Le Régime anglais jusqu'à l'union

- Après les scènes religieuses, la peinture profane va peu à peu se développer. Les portraitistes peignent leur clientèle bourgeoise, mais en même temps, ils vont être influencés par la tradition anglaise qui aime la nature, et les amateurs vont prendre goût aux paysages.
- Après la Conquête, les portraitistes qui avaient voyagé en France, ramènent des idées nouvelles. Les plus connus étaient: François Beaucourt [1740-1794], François Baillairgé [1759-1830] et surtout Louis Dulongpré [1754-1843].
- Dulongpré a peint plus de trois mille oeuvres et était connu dans la région de Montréal.

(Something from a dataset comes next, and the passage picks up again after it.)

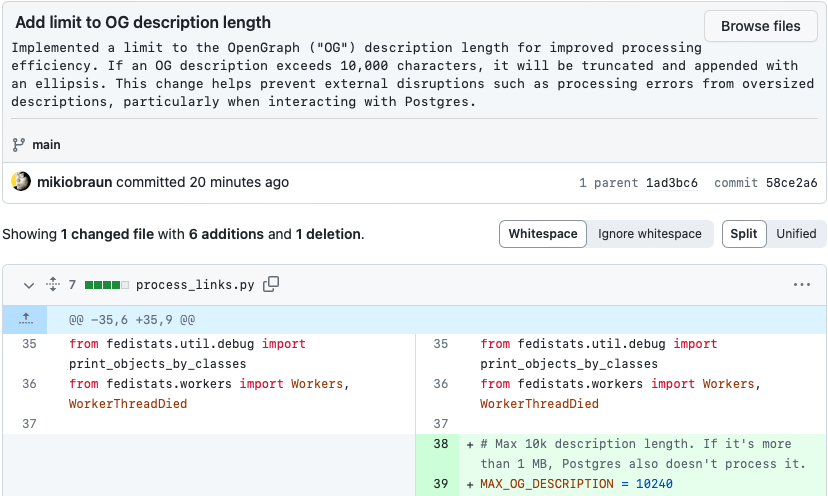Click the branch icon beside main
The height and width of the screenshot is (496, 828).
coord(19,145)
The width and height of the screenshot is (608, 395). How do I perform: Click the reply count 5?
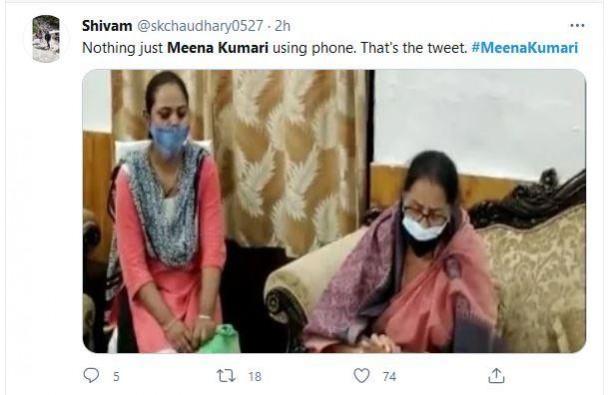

- Un autre peintre, d'origine autrichienne, William Von Moll Berczy [1749-1813], s'établit aussi à Montréal et peint des portraits pour la haute société.
- Les portraits ont une telle mode qu'un peintre, Jean-Baptiste Roy-Audy [mort en 1845] se fera peintre ambulant et ira de ville en ville pour satisfaire le goût de la clientèle.

- Parmi les peintres paysagistes, Joseph Bouchette [1774-1841], exécute de minutieuses aquarelles qui permettent de les graver et ainsi de propager l'amour de la nature à travers les livres illustrés.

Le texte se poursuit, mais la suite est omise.